Cactus Flower. Humor is often the puckish shadow cast by national character. English comedy is a running display of oneupmanship, reflecting an indelible class system. The Teutonic cast-ironies of Brecht seem manufactured by Krupp. The classic American comic event is the chase, a drolly tangible version of the pursuit of happiness and the American Dream. And the French sex farce is logic run rampant, reason carried to an unreasonable and absurd extremity. That is why French sex farces are innately sexless: Descartes wrote them all. They begin with cogito ergo sum, and they rely not on seduction but sophistry, not on rolled-down beds but revved-up minds, not on fervid matings but frenetic misunderstandings.
Cactus Flower is such a French farce, seasoned to U.S. tastes with local situation gags by Adapter-Director Abe Burrows, garnished with appealing humanity, and served with unerring timing by a well-chosen cast. Lauren Bacall plays a dentist’s nurse who looks “like a big white Band-Aid,” speaks with an antiseptic voice that would intimidate gangrene, and lives a prim life with mother. The dentist (Barry Nelson) holds a master’s degree in bachelorhood, and while he appreciates spinsterish efficiency in the office, he turns for amour to a Greenwich Village post-adolescent (Brenda Vaccaro). This child wants to be a bride, but the dentist has lied to her that he has a wife and three children. In distress, the girl turns on the gas oven, and the suicide attempt, foiled by a friendly neighbor (Burt Brincker-hoff), convinces the dentist that he has been hit by a depth charge of love.

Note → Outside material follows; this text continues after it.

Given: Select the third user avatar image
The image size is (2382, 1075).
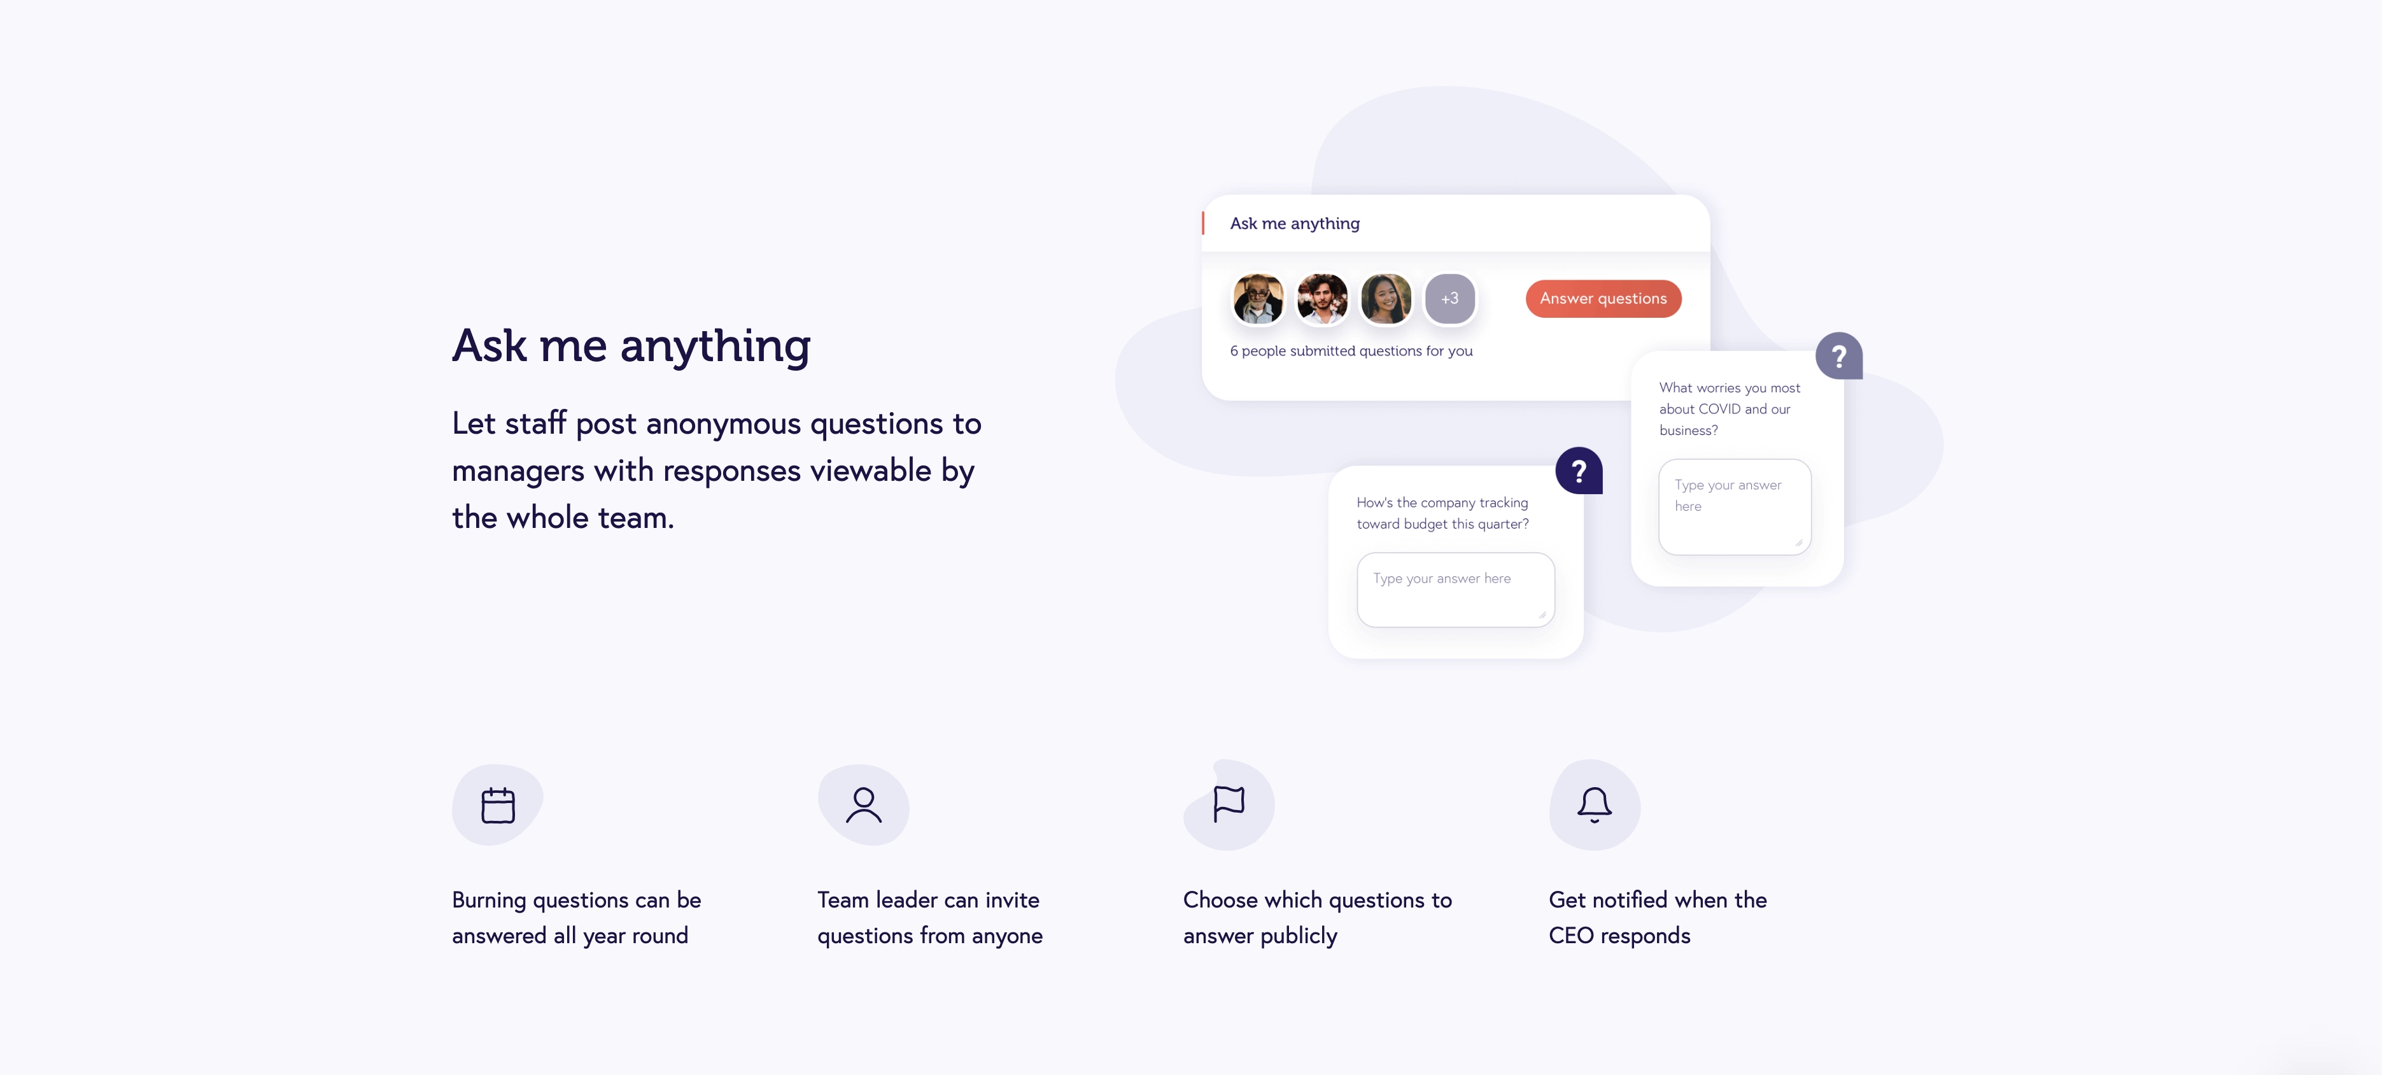Looking at the screenshot, I should tap(1385, 297).
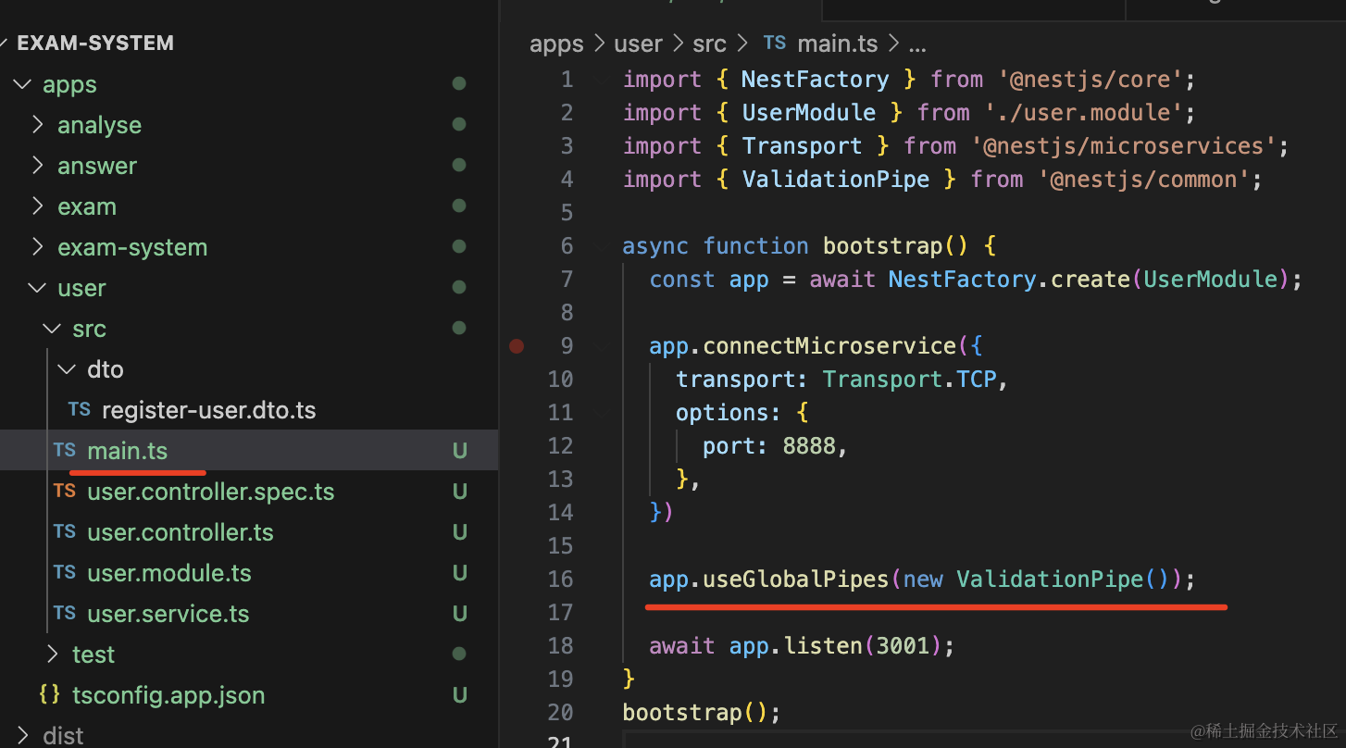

He proposes, but his concerned young mistress wants to meet the wife and see if divorce will agree with her. Grudgingly, Bacall agrees to the role and the ruse. Nelson butters the lie by telling his bride-to-be that his wife has a boy friend whom she wishes to marry. This makes Vaccaro extravagantly solicitous: she must meet Bacall’s supposed lover and see if he is a good sort. By the time the fictional couples are locked on a discotheque floor in the steely bonds of subterfuge, Cactus Flower is a prickly web of deceit. Inevitably, Bacall kicks over the old-maidenly traces and turns into a bewitching torso-twisting temptress, while the dentist drops his dentures.
As a vastly accomplished jokesmith, Abe Burrows is up against tough and lonely competition—himself—and there are some cavities in his comic lines. But the cast fills them handsomely. Besides looking good, Lauren Bacall handles dialogue like a bone-dry martini. Barry Nelson’s whole being winces with boyish mock innocence, and Brenda Vaccaro’s characterization draws royal flushes from mental blanks.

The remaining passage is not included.